GENEVA, May 15th 2019 The world faces new, emerging, and much larger threats than ever before, linked to climate change, environmental degradation, and the growing potential for one disaster to produce or exacerbate another, says a new report from the United Nations.

The Global Assessment Report 2019 (GAR2019) published by the United Nations Office for Disaster Risk Reduction (UNDRR) at the Global Platform for Disaster Risk Reduction, outlines major risks to human life and material property, ranging from air pollution and biological hazards, through to earthquakes, drought, and climate change.

“Extreme changes in planetary and socioecological systems are happening now; we no longer have the luxury of procrastination. If we continue living in this way, engaging with each other and the planet in the way we do, then our very survival is in doubt,” said Mami Mizutori, the Special Representative of the Secretary-General (SRSG) for Disaster Risk Reduction.

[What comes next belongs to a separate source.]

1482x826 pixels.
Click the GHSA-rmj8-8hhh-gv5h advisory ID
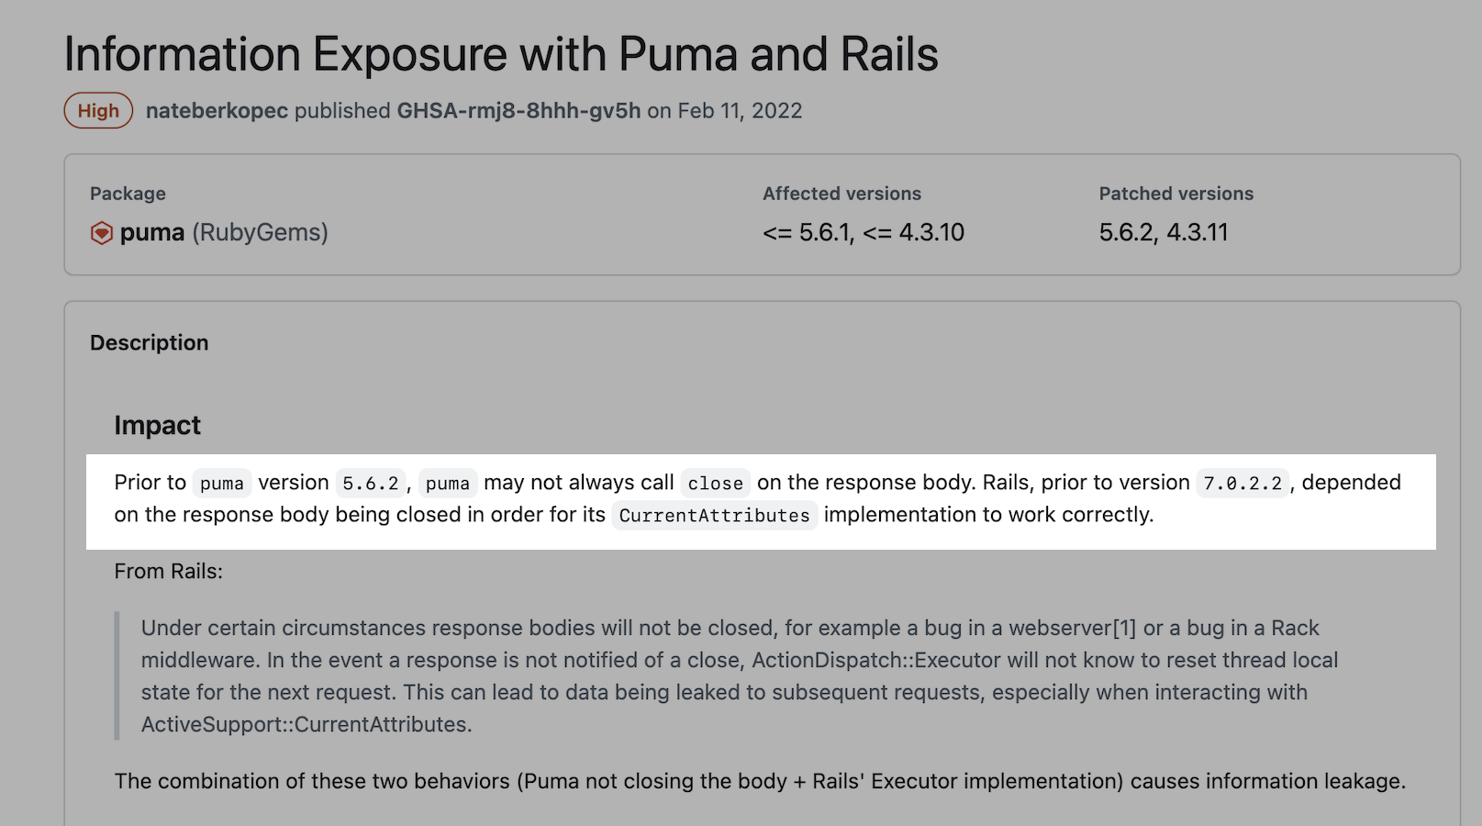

UNSUSTAINABLE PATTERNS OF GROWTH

The report warns that unsustainable patterns of economic activity hide the build-up of systemic risks across sectors citing for example, dangerous overdependence on single crops in an age of accelerating global warming.

“We witness severe inequalities of burden sharing between low and high income countries, with the poorest bearing the highest toll and greatest costs of disasters. Human losses and asset losses relative to GDP tend to be higher in the countries with the least capacity to prepare, finance and respond to disasters and climate change, such as in small island developing States,” the report argues.

There is growing potential for one disaster to produce or exacerbate another as happens often in the case of heavy rains which trigger landslides and mudslides following wildfires or periods of long drought, says the new report launched at the Global Platform for Disaster Risk Reduction.

SDGs

If governments do not adopt appropriate strategies to manage risk, then these threats could slow or even reverse progress towards the Sustainable Development Goals (SDGs), notably eradicating poverty and hunger, and action on climate change.